To do:
After locating the line that contains "Task: Expand the OFFICE SUPPLIES dropdown" in the records below, write out exactly that line and each line after it through the one that contains "You are a computer-use", and nothing else.

Raw data:
◇ ◇ ◇ ◇

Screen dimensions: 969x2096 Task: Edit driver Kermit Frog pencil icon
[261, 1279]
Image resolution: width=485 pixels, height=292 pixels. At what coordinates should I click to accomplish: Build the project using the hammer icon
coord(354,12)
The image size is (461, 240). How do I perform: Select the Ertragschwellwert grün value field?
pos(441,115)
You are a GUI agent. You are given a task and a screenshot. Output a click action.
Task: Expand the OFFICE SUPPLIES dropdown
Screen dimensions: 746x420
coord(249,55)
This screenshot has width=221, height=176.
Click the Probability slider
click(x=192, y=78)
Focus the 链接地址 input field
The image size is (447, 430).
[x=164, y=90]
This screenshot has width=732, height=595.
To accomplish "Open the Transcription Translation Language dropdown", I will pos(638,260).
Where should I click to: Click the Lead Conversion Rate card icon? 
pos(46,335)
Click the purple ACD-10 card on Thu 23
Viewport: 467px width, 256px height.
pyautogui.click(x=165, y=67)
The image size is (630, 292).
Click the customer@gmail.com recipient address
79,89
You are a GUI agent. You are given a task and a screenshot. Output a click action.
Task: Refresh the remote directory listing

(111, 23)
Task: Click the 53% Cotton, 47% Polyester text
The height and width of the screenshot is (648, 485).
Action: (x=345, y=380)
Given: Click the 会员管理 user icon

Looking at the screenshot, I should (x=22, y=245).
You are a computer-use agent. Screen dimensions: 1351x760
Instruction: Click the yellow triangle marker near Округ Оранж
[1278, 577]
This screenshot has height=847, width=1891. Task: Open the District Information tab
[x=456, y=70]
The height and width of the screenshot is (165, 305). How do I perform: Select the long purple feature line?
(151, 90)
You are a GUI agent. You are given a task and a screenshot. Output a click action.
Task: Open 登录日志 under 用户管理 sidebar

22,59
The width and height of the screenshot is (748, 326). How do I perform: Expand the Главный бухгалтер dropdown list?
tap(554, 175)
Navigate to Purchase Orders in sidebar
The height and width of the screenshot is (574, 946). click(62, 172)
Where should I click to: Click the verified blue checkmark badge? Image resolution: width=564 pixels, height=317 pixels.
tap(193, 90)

◇ ◇ ◇ ◇

Exercise result:
Task: Expand the OFFICE SUPPLIES dropdown
Screen dimensions: 746x420
coord(249,55)
This screenshot has width=221, height=176.
Click the Probability slider
click(x=192, y=78)
Focus the 链接地址 input field
The image size is (447, 430).
[x=164, y=90]
This screenshot has width=732, height=595.
To accomplish "Open the Transcription Translation Language dropdown", I will pos(638,260).
Where should I click to: Click the Lead Conversion Rate card icon? 
pos(46,335)
Click the purple ACD-10 card on Thu 23
Viewport: 467px width, 256px height.
pyautogui.click(x=165, y=67)
The image size is (630, 292).
Click the customer@gmail.com recipient address
79,89
You are a GUI agent. You are given a task and a screenshot. Output a click action.
Task: Refresh the remote directory listing

(111, 23)
Task: Click the 53% Cotton, 47% Polyester text
The height and width of the screenshot is (648, 485).
Action: (x=345, y=380)
Given: Click the 会员管理 user icon

Looking at the screenshot, I should (x=22, y=245).
You are a computer-use agent. Screen dimensions: 1351x760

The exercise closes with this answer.